Diet Trase Coffee Trade Consolidated 2020

s3://trase-storage/diet-trase/diet_trase_coffee_trade_consolidated_2020.parquet

Dbt path: trase_production.main.diet_trase_coffee_trade_consolidated_2020
Explore on Metabase: Full table; summary statistics
Containing yaml file link: trase/data_pipeline/models/diet_trase/_schema.yml
Model file link: trase/data_pipeline/models/diet_trase/diet_trase_coffee_trade_consolidated_2020.py
Dbt test runs & lineage: Test results · Lineage
Full dbt_docs page: Open in dbt docs (includes lineage graph -at the bottom right-, tests, and downstream dependencies)
Tags: coffee, diet-trase-coffee
diet_trase_coffee_trade_consolidated_2020

Description

Brings together the coffee trade data of the countries we have data from. Runs cleaning, including: * Add an economic_bloc field, where if the destination country is part of the EU, it adds the "EUROPEAN UNION" value, and if it isn't, it uses the normal destination coutnry name. * Including standard names of exporters, importers, ports
Countries included: * Brazil * Colombia * Cote D'Ivoire * Ethiopia * India * Indonesia * Peru * Tanzania * Uganda * Vietnam
Details

ColumnsDepends OnModel code
Column	Type	Description
`year`	`INTEGER`
`producing_country`	`VARCHAR`
`hs6`	`VARCHAR`
`mass_tonnes`	`DOUBLE`
`fob`	`DOUBLE`
`exporter_label`	`VARCHAR`
`exporter_name`	`VARCHAR`
`exporter_node_id`	`BIGINT`
`exporter_group_name`	`VARCHAR`
`exporter_group_parent`	`VARCHAR`
`port_of_export_label`	`VARCHAR`
`port_of_export_name`	`VARCHAR`
`country_of_destination`	`VARCHAR`
`economic_bloc`	`VARCHAR`
`importer_label`	`VARCHAR`
`importer_name`	`VARCHAR`
`importer_group`	`VARCHAR`
Models / Seeds
model.trase_duckdb.postgres_countries
model.trase_duckdb.postgres_traders
model.trase_duckdb.postgres_ports
model.trase_duckdb.diet_trase_coffee_trader_parents
model.trase_duckdb.gold_brazil_bol_coffee_2020
model.trase_duckdb.gold_colombia_cd_coffee_2020
model.trase_duckdb.gold_cote_divoire_coffee_2020
model.trase_duckdb.gold_ethiopia_coffee_2020
model.trase_duckdb.gold_india_trade_coffee_2020
model.trase_duckdb.gold_indonesia_bol_coffee_2020
model.trase_duckdb.gold_peru_cd_coffee_2020
model.trase_duckdb.gold_tanzania_trade_coffee_2020
model.trase_duckdb.gold_uganda_coffee_2020
model.trase_duckdb.gold_vietnam_trade_coffee_2020
No called script or script source not found.
"""
Diet Trase consolidated coffee trade
This script brings together the coffee trade data from several countries, as well as
adds `economic_bloc` field.
Countries included:
* Brazil
* Colombia
* Cote D'Ivoire
* Ethiopia
* India
* Indonesia
* Peru
* Tanzania
* Uganda
* Vietnam
"""

import polars as pl

YEAR = 2020

COUNTRY_NAMES = [
    "BRAZIL",
    "COLOMBIA",
    "COTE D'IVOIRE",
    "ETHIOPIA",
    "INDIA",
    "INDONESIA",
    "PERU",
    "TANZANIA",
    "UGANDA",
    "VIETNAM",
]

TRADE_COLS_TO_SELECT = [
    "year",
    "exporter_label",
    "exporter_node_id",
    "country_of_destination",
    "mass_tonnes",
    "fob",
    "importer_label",
    "port_of_export_label",
    "hs6",
]


def select_relevant_columns(lf: pl.LazyFrame) -> pl.LazyFrame:
    return lf.select(TRADE_COLS_TO_SELECT)

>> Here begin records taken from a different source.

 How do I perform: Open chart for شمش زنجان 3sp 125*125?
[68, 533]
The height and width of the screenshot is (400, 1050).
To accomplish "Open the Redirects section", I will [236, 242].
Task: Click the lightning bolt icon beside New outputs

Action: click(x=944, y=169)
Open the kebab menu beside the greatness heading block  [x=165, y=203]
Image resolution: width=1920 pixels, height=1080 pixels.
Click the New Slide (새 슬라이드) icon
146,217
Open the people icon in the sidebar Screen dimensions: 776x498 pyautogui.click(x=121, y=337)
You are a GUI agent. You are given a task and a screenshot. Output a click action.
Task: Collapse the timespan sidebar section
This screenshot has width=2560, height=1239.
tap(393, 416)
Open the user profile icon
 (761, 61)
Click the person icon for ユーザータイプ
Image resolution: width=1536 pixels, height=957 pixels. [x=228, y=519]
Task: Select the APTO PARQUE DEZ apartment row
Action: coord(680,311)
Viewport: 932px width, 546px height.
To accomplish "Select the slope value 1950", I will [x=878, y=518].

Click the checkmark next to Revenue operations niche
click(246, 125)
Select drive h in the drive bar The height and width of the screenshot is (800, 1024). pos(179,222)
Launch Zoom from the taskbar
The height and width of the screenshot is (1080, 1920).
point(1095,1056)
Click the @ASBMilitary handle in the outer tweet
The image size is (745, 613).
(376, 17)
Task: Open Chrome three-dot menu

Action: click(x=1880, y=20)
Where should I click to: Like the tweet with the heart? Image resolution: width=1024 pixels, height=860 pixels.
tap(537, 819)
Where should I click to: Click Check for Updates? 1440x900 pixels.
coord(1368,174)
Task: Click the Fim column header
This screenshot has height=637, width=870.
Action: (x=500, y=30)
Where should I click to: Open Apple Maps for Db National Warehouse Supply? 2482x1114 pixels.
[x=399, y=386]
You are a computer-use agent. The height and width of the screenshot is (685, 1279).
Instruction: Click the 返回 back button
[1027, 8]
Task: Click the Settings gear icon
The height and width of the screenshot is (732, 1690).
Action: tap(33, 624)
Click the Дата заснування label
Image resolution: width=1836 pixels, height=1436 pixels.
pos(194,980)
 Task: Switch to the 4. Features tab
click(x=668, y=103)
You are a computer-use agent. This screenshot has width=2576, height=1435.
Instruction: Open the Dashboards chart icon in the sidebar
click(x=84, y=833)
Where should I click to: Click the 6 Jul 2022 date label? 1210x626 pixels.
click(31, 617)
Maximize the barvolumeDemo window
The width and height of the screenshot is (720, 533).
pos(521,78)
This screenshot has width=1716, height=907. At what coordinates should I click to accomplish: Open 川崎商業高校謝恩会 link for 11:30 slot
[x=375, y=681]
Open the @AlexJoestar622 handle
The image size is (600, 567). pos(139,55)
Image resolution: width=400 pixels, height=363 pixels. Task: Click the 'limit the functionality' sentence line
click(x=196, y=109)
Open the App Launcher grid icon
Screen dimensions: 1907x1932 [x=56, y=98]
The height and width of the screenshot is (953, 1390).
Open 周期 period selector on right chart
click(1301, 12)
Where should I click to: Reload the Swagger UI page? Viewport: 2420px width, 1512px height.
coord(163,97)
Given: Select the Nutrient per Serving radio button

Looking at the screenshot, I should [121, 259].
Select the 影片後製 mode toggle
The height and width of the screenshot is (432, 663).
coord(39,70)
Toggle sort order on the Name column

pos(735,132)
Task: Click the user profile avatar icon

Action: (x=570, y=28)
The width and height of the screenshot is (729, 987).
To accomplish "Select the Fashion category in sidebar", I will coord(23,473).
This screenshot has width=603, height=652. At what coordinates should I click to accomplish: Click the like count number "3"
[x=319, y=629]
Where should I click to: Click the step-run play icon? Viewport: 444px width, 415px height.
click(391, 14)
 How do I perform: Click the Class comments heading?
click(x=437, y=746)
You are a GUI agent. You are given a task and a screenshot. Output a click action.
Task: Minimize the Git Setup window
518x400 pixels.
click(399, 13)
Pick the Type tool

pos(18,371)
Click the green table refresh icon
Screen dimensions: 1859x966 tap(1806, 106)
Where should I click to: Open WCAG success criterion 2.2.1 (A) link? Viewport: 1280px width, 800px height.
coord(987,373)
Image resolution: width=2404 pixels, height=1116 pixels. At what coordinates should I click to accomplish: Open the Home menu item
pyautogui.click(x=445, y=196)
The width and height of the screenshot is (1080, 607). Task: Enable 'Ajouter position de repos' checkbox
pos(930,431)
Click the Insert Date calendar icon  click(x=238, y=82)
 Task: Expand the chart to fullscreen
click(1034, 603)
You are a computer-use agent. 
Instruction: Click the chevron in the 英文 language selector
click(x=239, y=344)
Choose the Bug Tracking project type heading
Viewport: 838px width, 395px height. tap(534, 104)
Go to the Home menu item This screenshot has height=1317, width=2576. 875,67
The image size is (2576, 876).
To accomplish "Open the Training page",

def clean_strings(trade_lf, columns):
    # Trim, normalize, uppercase, remove extra spaces
    trade_lf = trade_lf.with_columns(
        [
            pl.col(col).str.strip_chars()
            # Replace multiple spaces with a single space
            .str.replace(r"\s+", " ")
            # Convert accents and diacritics (see https://stackoverflow.com/a/77217563)
            .str.normalize("NFKD")
            .str.replace_all(r"\p{CombiningMark}", "")
            .str.to_uppercase()
            .alias(col)
            for col in columns
        ]
    )
    return trade_lf


def identify_active_group_name(df, year, group_column):
    """
    Takes a dataframe with field containing the groups information as available
    in the trader reference dataset (a list of json strings), and adds a new
    'group_name' field with the valid group name for the given year.
    """

    # Add a row index to be able to group by it later
    df = df.with_row_index("row_index")

    df_exploded = df.explode(group_column)
    # Casting as polars might identify the field as binary
    df_exploded = df_exploded.with_columns(
        pl.col(group_column).cast(pl.Utf8).alias(group_column)
    )

    # Turn the json string into a struct with the appropriate types
    dtype = pl.Struct(
        [
            pl.Field("group", pl.Utf8),
            pl.Field("time_start", pl.Datetime),
            pl.Field("time_end", pl.Datetime),
        ]
    )
    df_exploded = df_exploded.with_columns(
        group_struct=pl.col(group_column).str.json_decode(dtype)
    )

    # Flatten the struct into new fields
    df_exploded = df_exploded.with_columns(
        group_name=pl.col("group_struct").struct.field("group"),
        time_start=pl.col("group_struct").struct.field("time_start"),
        time_end=pl.col("group_struct").struct.field("time_end"),
    )

    # Only keep groups that are valid for the year
    df_exploded = df_exploded.filter(
        (pl.col("time_end").is_null()) | (pl.col("time_end").dt.year() > pl.lit(year))
    )

    # Group again by the index, and only keep a group name
    df_unexploded = df_exploded.group_by("row_index").agg(
        pl.max("group_name").alias("group_name")
    )

    result = df.join(df_unexploded, on="row_index", how="left").drop("row_index")

    return result


def add_european_union_bloc(trade_lf, countries_lf):
    """
    Adds a 'economic_bloc_name' column with "EUROPEAN UNION" for countries currently making part of it.
    For those who are not part, then it replicates there the 'country_of_destination' value
    """
    economic_blocs_lf = countries_lf.select("country_name", "economic_bloc")
    economic_blocs_lf = economic_blocs_lf.explode("economic_bloc")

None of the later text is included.